And really, for Gabriel, it all came down to one thing. A simple, unwavering truth that Dean, of all people, really should have understood.

"I can't kill my brother."

Dean looked at him with such moral indignation that Gabriel really should have smote him where he stood. "Can't or won't?"

 _Both_! he wanted to shout. Honestly, Dean had made a deal to save his brother, had willingly gone to hell just so his brother could live. And Sam! Sam had tried everything he knew how to try and then some when Gabriel had killed Dean for good on that Wednesday, and he had single-mindedly tracked Gabriel down and stopped at nothing to get his brother for even a few short months before Dean boarded the crazy train straight to the pit.

How could either of them honestly ask Gabriel to actually _kill_ _his own_ _brother_ with his own hands, when neither of the Winchesters could even let the other stay dead when someone else did the killing _for_ them?

And yeah, sure, Gabriel really did care about the other pagan gods. Well, some of them anyway, and some a lot more than others. (Fuck Baldur. Kali certainly had.) But he had only been one of them for like a few thousand years, tops. Lucifer had been his brother for countless—literally countless!—eons before Earth or humans or pagan gods or anything else had even existed.

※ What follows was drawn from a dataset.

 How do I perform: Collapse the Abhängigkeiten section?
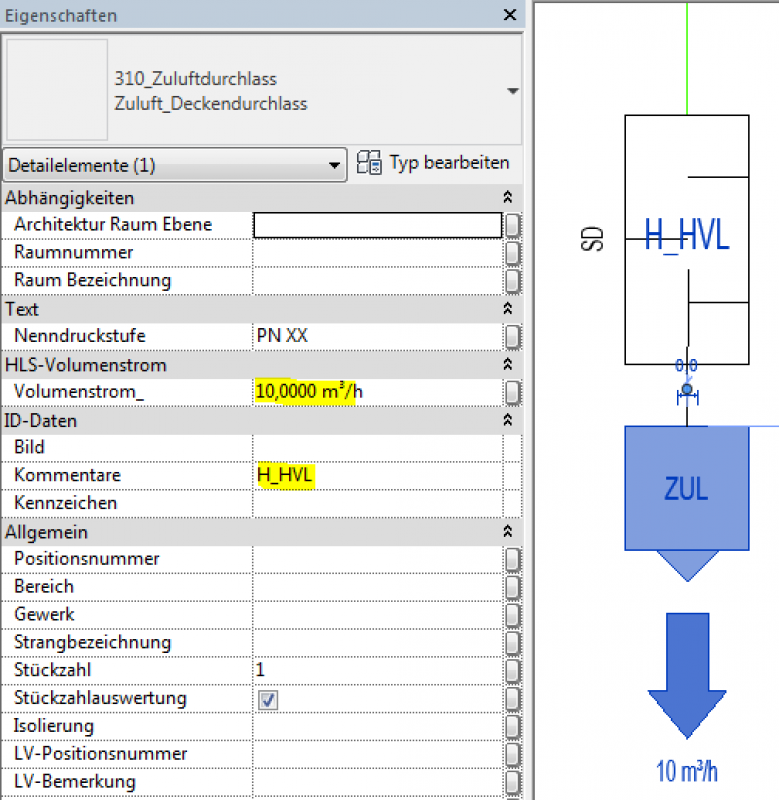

So what if Lucifer had turned the last fifty thousand years or so into an enormous black hole of despair and fratricide and general suck assery? He was still Gabriel's brother, and fifty thousand years to an archangel was like fifteen thousandths of a second of Dean Winchester's puny human existence.

Gabriel couldn't kill Lucifer. It had nothing to do with physical prowess or magical mojo (although those were questionable) and everything to do with the fact that Gabriel _could not_ kill his brother without completely wrecking his own psyche while he was at it. Then the world would just be trading their evil overlord Satan for their new evil overlord Gabriel, because any archangel who'd gone Cuckoo for Cocoa Puffs was a major danger to anyone and everyone and everything around him.

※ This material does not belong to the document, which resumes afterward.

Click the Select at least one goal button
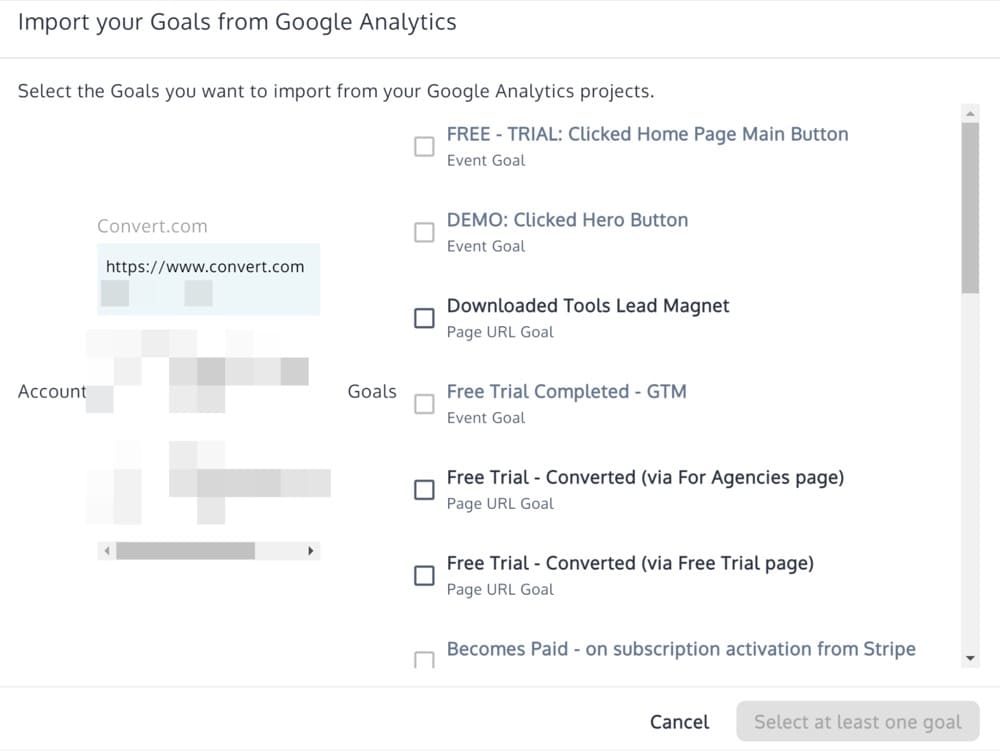[857, 722]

And Gabriel wouldn't kill Lucifer because he just didn't want to. Period. End of story. Put a lid on it and zip it into one of those vacuum sealed bags and punt it into Purgatory and give it to one of the Leviathans to swallow, because the Winchesters would have an easier time finding their answer there than getting Gabriel to kill his brother.

Except, of course, that Gabriel had inherited Lucifer's damnable curiosity and penchant for getting into world-destroying kinds of trouble. It might (probably would) be the death of him, but now that he was so close he couldn't resist seeing Lucifer. It had been tens of thousands of years since he'd seen any of his brothers. (He just meant Luci and Mikey and Raphe, of course. The seraphim and angels and all the other Winged Ass Monkeys might as well be separate species, so different were they from archangels.)

Gabriel had never gone back to Heaven after leaving the first time, because he'd known that he'd never have been able to leave again if either Michael or Raphael had caught him. Leaving the first time had been the hardest thing he'd ever done in his billions of years of existence; he couldn't have done it again, especially not if his older brothers had a chance to try to talk him out of it.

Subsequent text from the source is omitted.